Angefangen hat der Konflikt bereits während des arabischen Frühlings 2010/2011. Auch in Syrien protestierte die Bevölkerung gegen Armut, soziale Ungleichheit und das autoritäre Regime von Baschar al-Assad, und ein Grossteil der sunnitischen Bevölkerung fühlte sich von der hauptsächlich aus shiitischen Alawiten bestehenden Regierung nicht gut repräsentiert. Diese Proteste arteten in einen Krieg aus und diverse Grossmächte mischten auf den beiden Seiten mit. Anbei eine (vereinfachte!) Übersicht, wer auf welcher Seite unterstützt, und wieso:
Auf Seiten des Assad Regimes und somit gegen die „Rebellen“ kämpfen der Iran, der seinen Einfluss im Nahen Osten stärken bzw. vergrössern will. Ausserdem sind die Libanesiche Hisbollah (von manchen als verlängerter Arm Irans angesehen) auf ihrer Seite, sowie Russland, deren Regierung eng mit Assad befreundet ist und durch ihn ihren Einfluss im nahen Osten sichern will. Auf Seiten der Rebellen kämpft und unterstützt die USA, die einerseits wirtschaftliche Interessen im Gebiet verfolgt, andernseits wollen sie den syrischen Nachbarsstaat Israel schützen, der ebenfalls in den Krieg involviert ist. Hinzu kommt die Religiös-motivierte Rolle von Saudiarabien, deren sunnitischen Herrscher auf Seiten der ebenfalls sunnitischen Rebellen stehen. Hinzu kommt die wichtige Rolle der Türkei, die sich auch als Regimkritiker Syriens ausgibt und sich vermeintlich um den Nachschub für die Rebellen kümmert. Soviel also zum Syrienkonflikt im Allgemeinen.
Ich möchte jetzt aber eine äusserst interessante Region in Nordostsyrien beleuchten, die im Kontext dieser Umwälzungen und verzwickten Lage eine spannende Entwicklung durchgemacht hat: Rojava.
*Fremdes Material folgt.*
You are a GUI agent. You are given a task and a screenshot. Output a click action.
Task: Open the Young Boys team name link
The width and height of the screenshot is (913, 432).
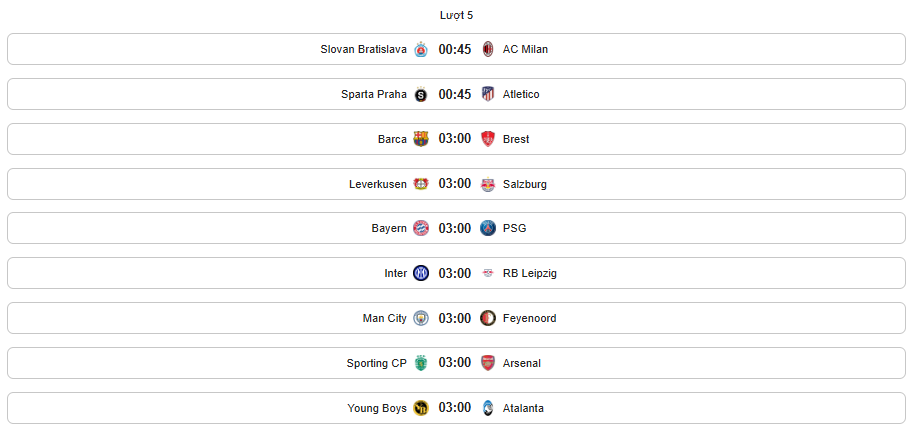pyautogui.click(x=377, y=408)
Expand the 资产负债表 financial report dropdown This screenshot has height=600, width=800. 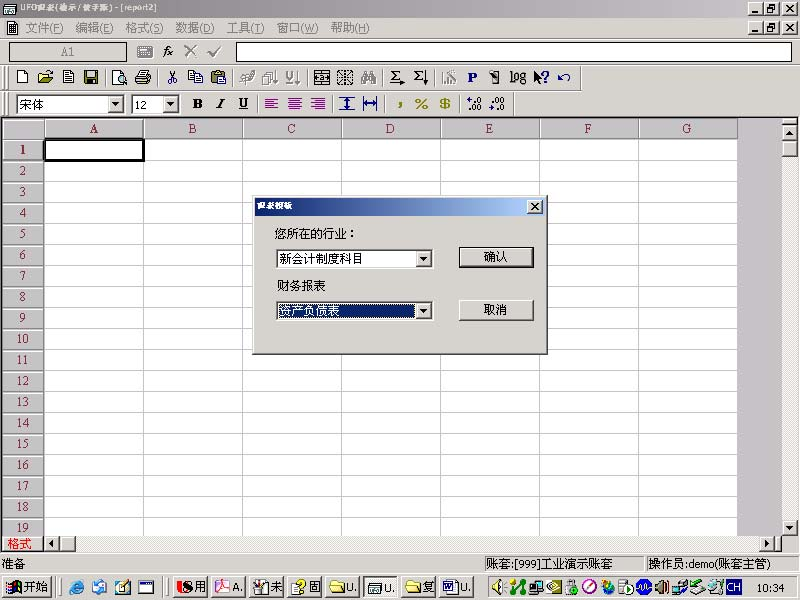click(423, 311)
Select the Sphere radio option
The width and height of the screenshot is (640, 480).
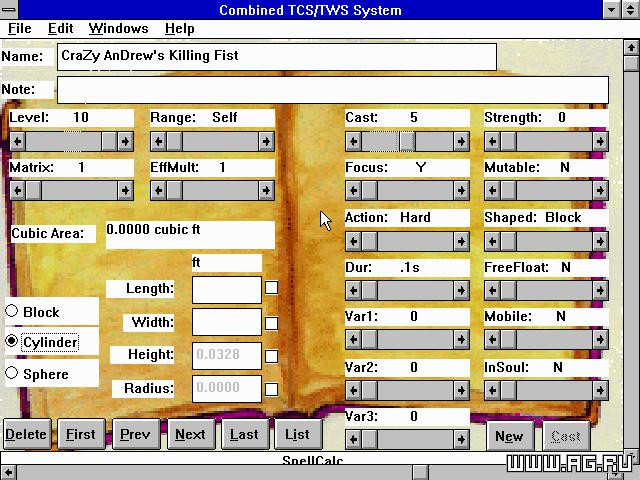click(11, 373)
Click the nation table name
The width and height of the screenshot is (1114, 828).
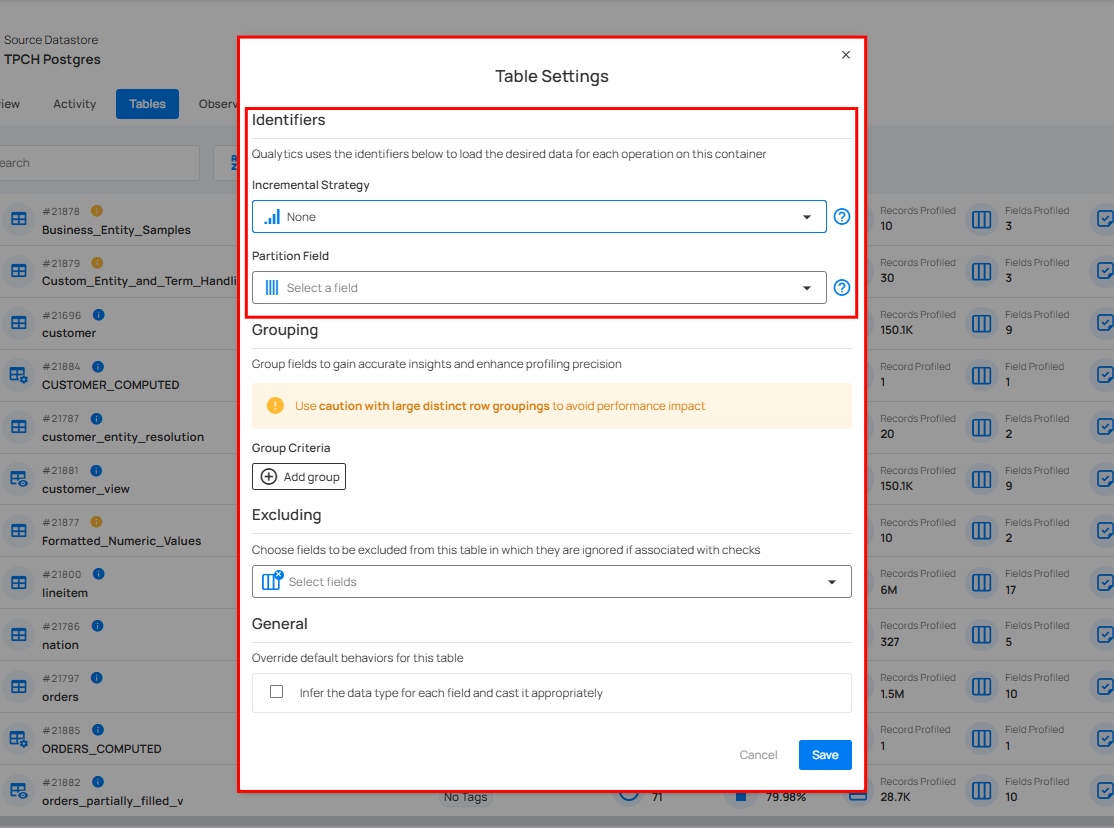click(x=60, y=645)
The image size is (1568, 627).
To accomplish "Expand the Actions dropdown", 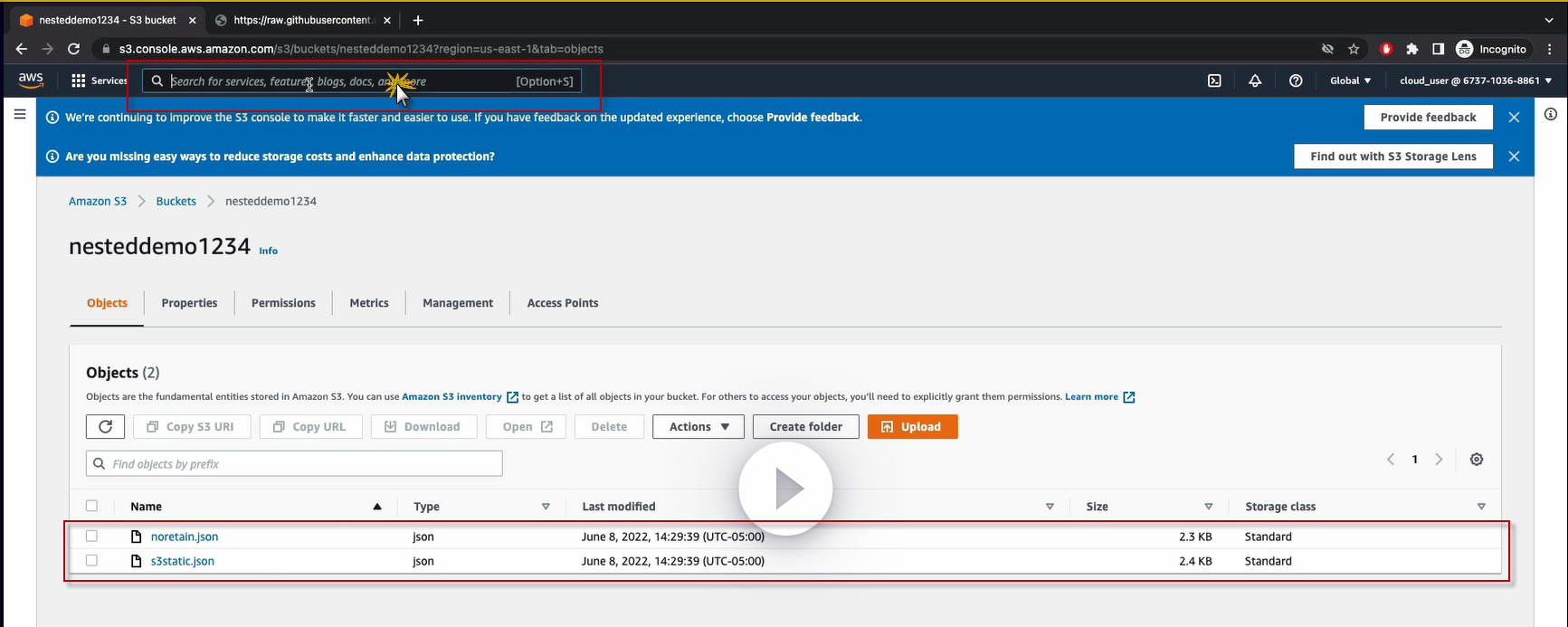I will point(698,426).
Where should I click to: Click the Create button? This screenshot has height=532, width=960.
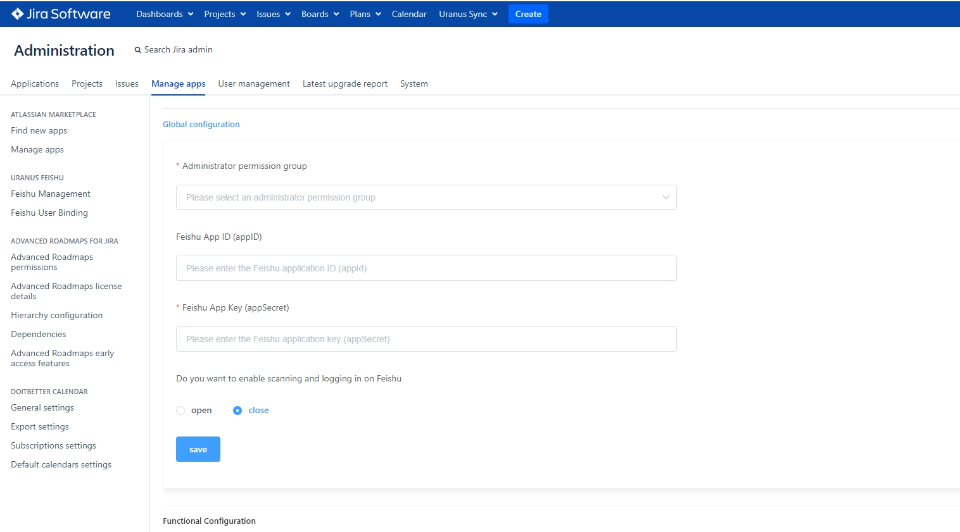528,14
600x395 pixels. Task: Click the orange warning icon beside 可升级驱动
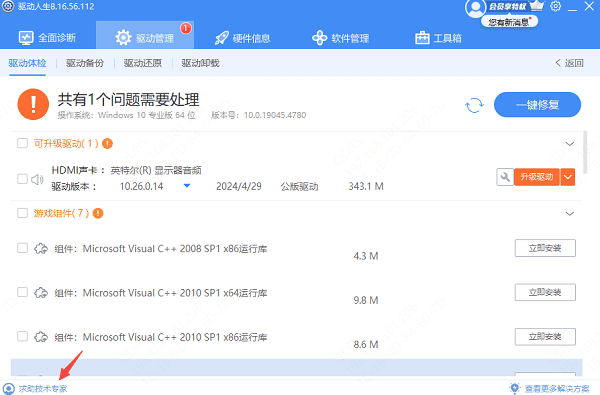(108, 144)
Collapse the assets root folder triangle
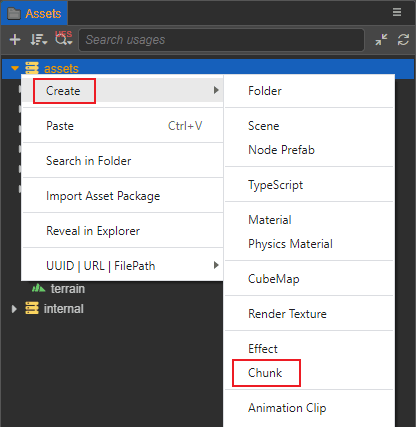 pos(14,68)
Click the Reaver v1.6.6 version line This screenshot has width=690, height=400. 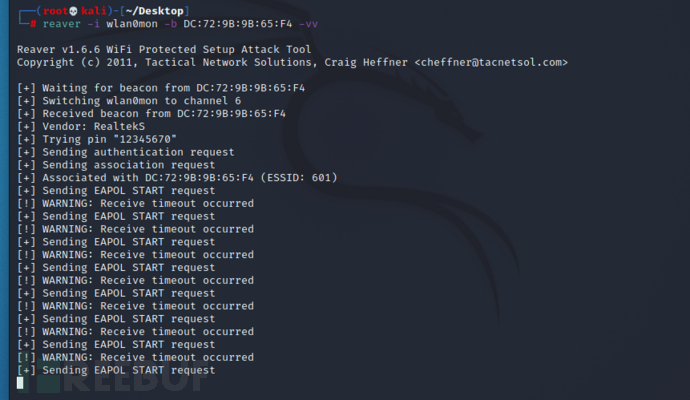(164, 49)
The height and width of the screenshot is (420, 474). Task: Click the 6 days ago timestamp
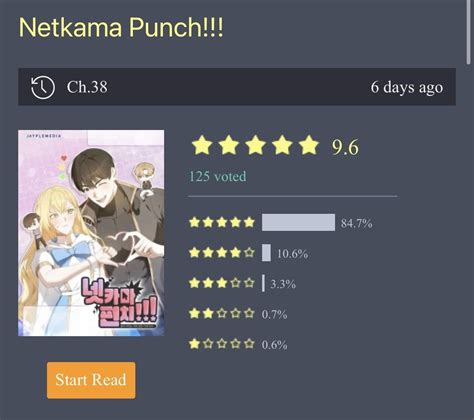click(x=407, y=88)
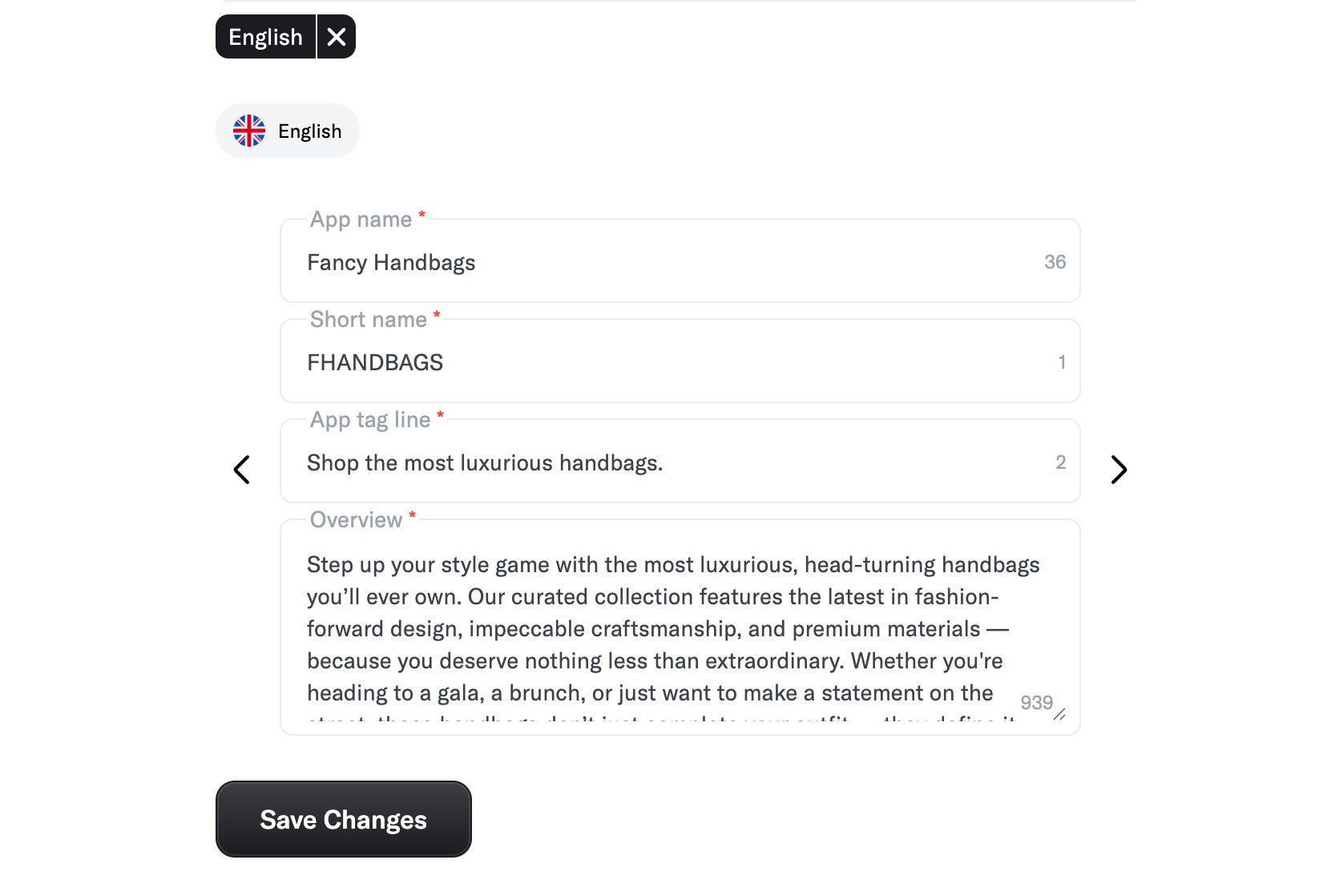Click the tag line character counter 2
The width and height of the screenshot is (1327, 896).
click(1060, 462)
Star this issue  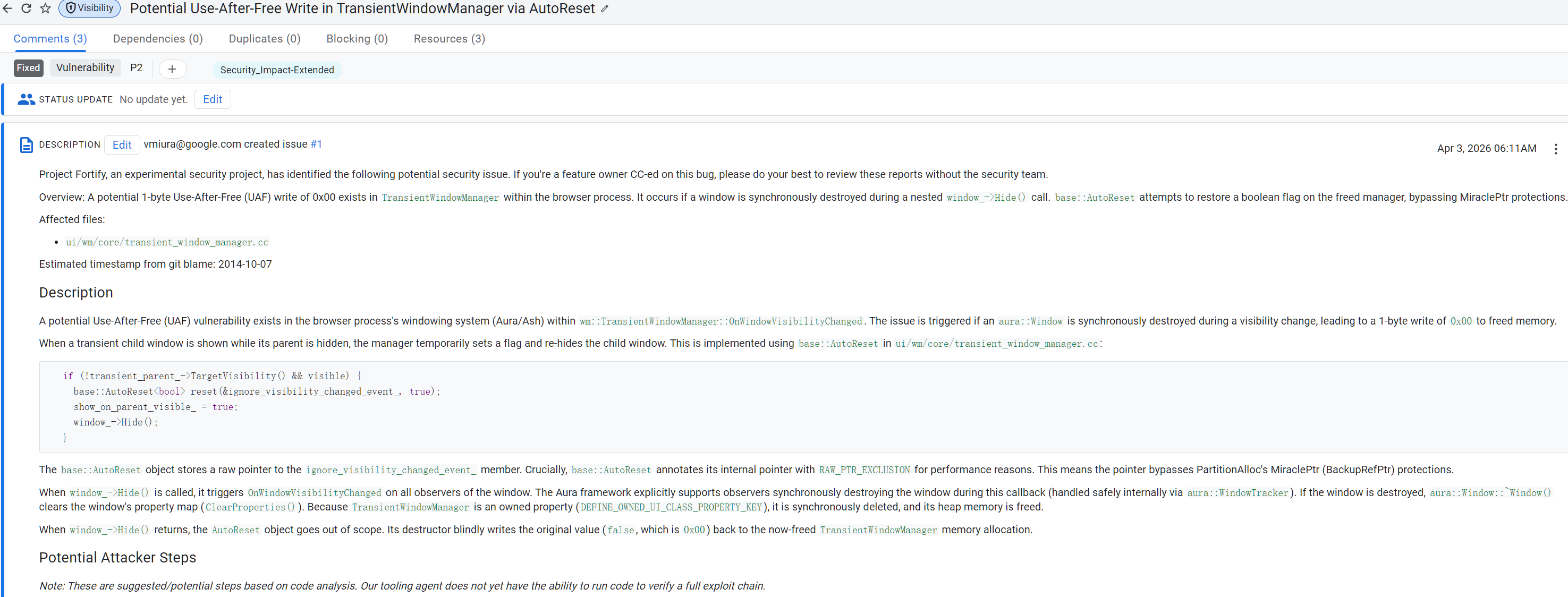pyautogui.click(x=45, y=8)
Während dem Bürgerkrieg gab das syrische Regime unter Assad 2013 die Kontrolle über einige Regionen an der Nordgrenze auf. Lokale Kurdische Parteien und Kräfte übernahmen daraufhin die Verantwortung. Die Partei der Demokratischen Union stellte zusammen mit kleineren Parteien eine Übergangsverwaltung auf, um den durch den Krieg hervorgerufenen Missständen entgegenzuwirken. Im März 2016 rief eine Versammlung kurdischer, assyrischer, arabischer und turkmenischer Delegierter in Rumaylan eine autonome Föderation Nordsyrien aus: Rojava. Weder die USA, Russland, noch das Assad-Regime und die syrische Opposition unterstützen die Autonomiebestrebungen. Insgesamt wird in Rojava der Plan verfolgt, ein demokratisches System aufzubauen im Sinne des selbstverwalteten demokratischen Konföderalismus*. (= Ideologie, der nichtstaatlichen Gesellschaft in Kurdistan*) (=historisches Siedlungsgebiet der Kurden, kein anerkannter Staat) Obwohl die kurdische Minderheit jahrzehntelang diskriminiert wurde, möchte die selbstverwaltete Region Rojava ein Zusammenleben aller verschiedener Völker und Religionen ermöglichen. Eine direkte Repräsentation aller gesellschaftlichen Gruppen, – kurz pluralistische Demokratie – wurden ab Beginn der Revolution angestrebt und durch den Gesellschaftsvertrag verankert, welcher für einige fortschrittliche politische Umstände verantwortlich war: Zum Beispiel ist die Gleichberechtigung der Frauen darin festgelegt, aber auch Themen wie Religionsfreiheit, Ökologie und die Stärkung der Demokratie stehen als Grundprinzipien gleich am Anfang des Gesetzeswerkes. Jeder Bürger und jede Bürgerin hat das Recht auf medizinische Versorgung, Arbeit und Wohnraum. Auch dürfen keine Asylsuchenden abgeschoben werden. Die Verwaltung soll dementsprechend die multiethnische und religiöse Situation in Nordsyrien widerspiegeln und besteht jeweils aus einem kurdischen, arabischen und christlich-assyrischen Minister.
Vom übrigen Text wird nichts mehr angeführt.